Personally, I was curious about how I could apply her expertise to my own endeavors in planning outreach programs for literacy in the south Denver communities. She gave some amazing advice about performing needs assessments, writing press packets, and asking organizations for help in promoting and providing resources for community events.
BookBar’s Twitter site features content as well as event promotions!

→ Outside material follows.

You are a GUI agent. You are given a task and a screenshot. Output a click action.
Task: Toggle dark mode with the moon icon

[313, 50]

In terms of my plan for my social media account, Kat had some talking points about how she mixes the company’s personal events with literary content that may be of interest to the audience. This was especially present on their Twitter (see above) that featured articles from literary blogs as well as promotion for upcoming events at the BookBar. I really liked this idea because it’s something that I haven’t done yet on my page. While I have been making educational stories that my audience can watch, I find that the engagement with these stories are very low. Stories are hard to market well, but I think they’re important so I will continue to do them but also add on informational content into my regular stream of photos. My pictures get a lot more interaction, so I think this will be a good way to cross-promote like Kat mentioned, but within my very own page. A post that might work well could be a post that tells others to look at my highlights and stories, just to get people to see that I am posting them regularly. I think it would be fun to also feature drawings or text about plants because I am starting to run out of personal content like photos of my succulents to post.

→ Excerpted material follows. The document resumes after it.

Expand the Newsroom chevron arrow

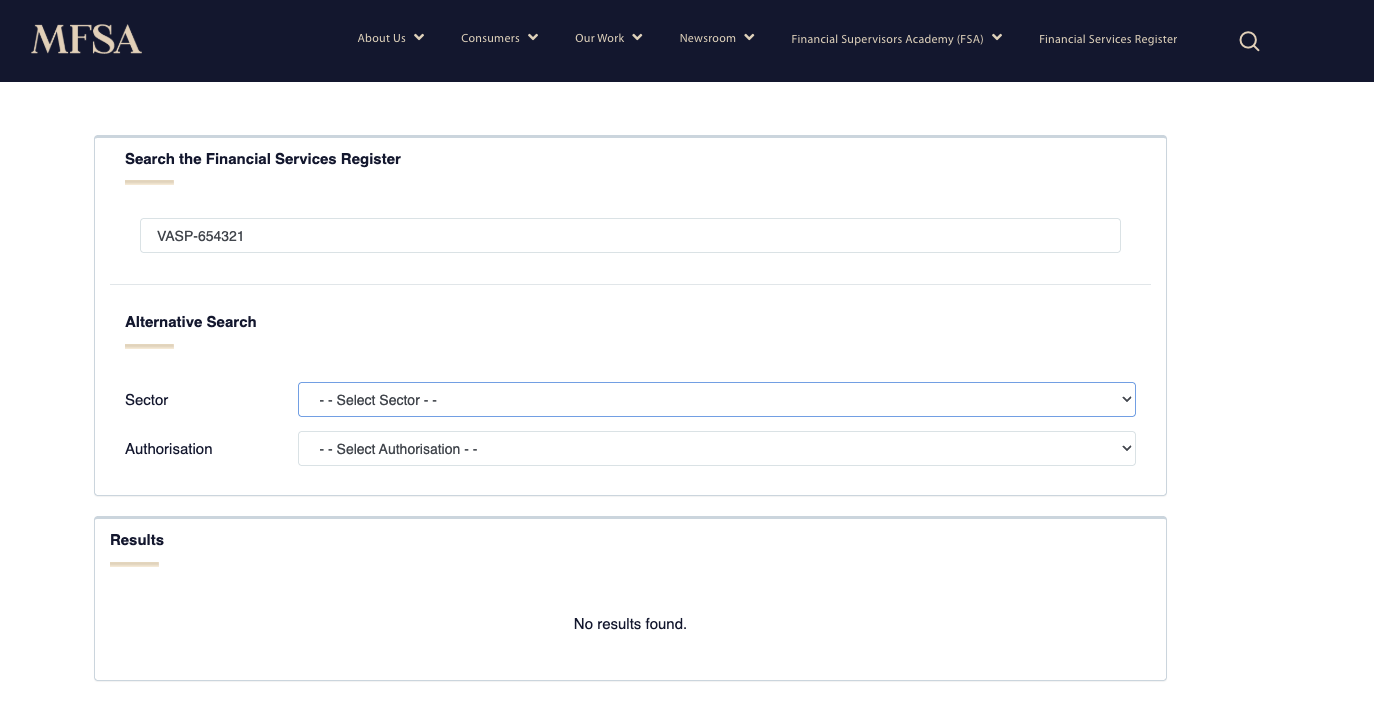[x=749, y=38]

Pro tip from Kat Kramer at BookBar Denver: Have a friend or someone trusted that you know read over your proposals and other writing before you send it off! It can make a world of a difference!

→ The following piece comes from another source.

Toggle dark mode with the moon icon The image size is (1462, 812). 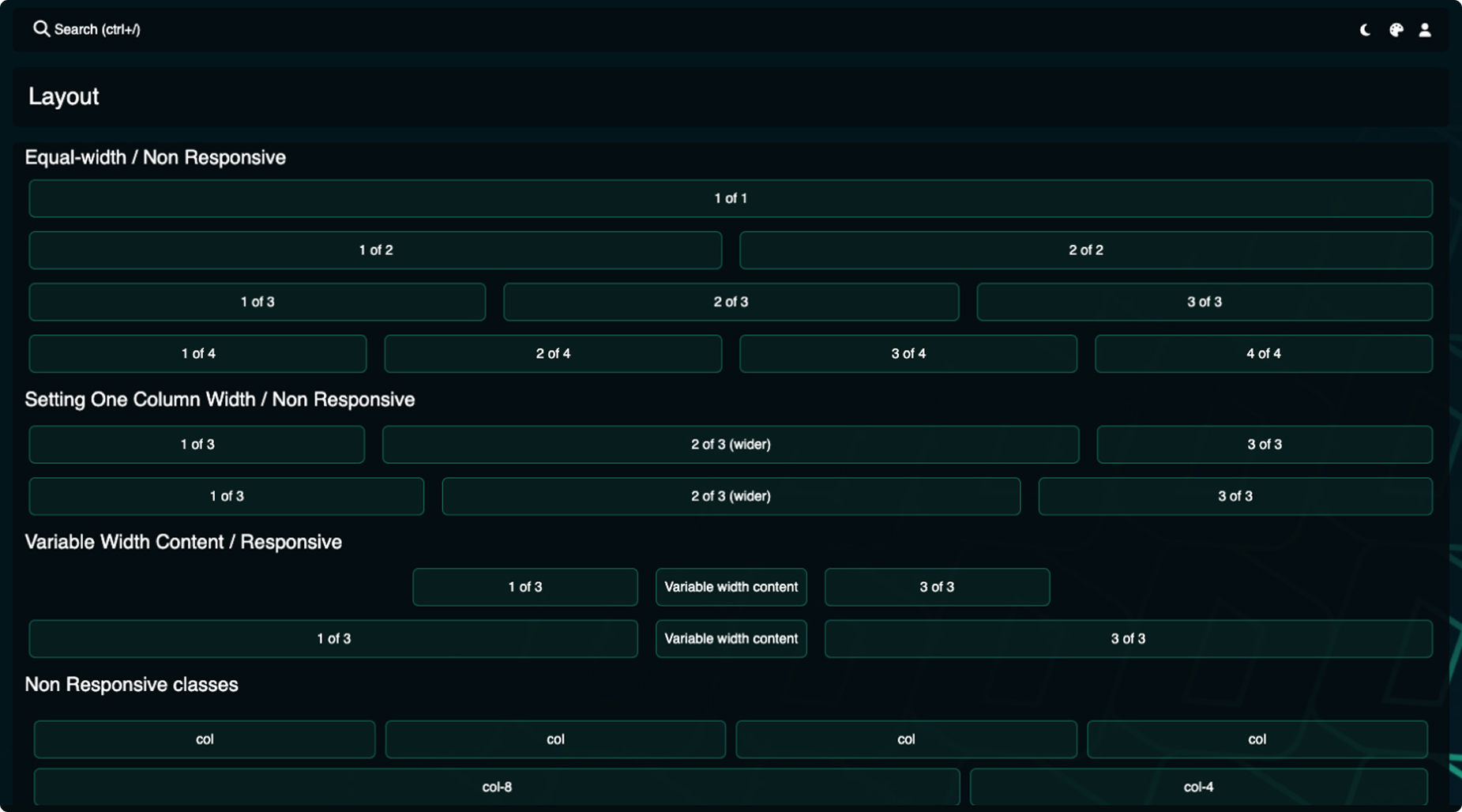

With those ideas in mind, I think that Kat’s advice will also be very useful for our digital media campaigns. She spoke a lot about writing proposals and spreading her event info to publishers and others interested in the event she was planning. She also suggested that press packets/releases are useful tools for promoting one’s events. I think that through this project I will try to focus in creating an effective proposal and press release that captures the purpose of the group’s vision. Kat also gave pointers on how she structures her press releases and press packets, so I will also keep this in mind by including photos and other multimodal aids to help convey our message. A lot of Kat’s work as well as ours in this digital media campaign involves finding a gap in one’s community or environment and creating events/projects that will successfully fill those spaces. Once we have chosen our group’s topic, it will be important to use our knowledge of the audience’s interests to create a campaign that fulfills the needs of our targeted group. Overall, I hope that using Kat’s ideas and expertise will help my group create an amazing digital media campaign!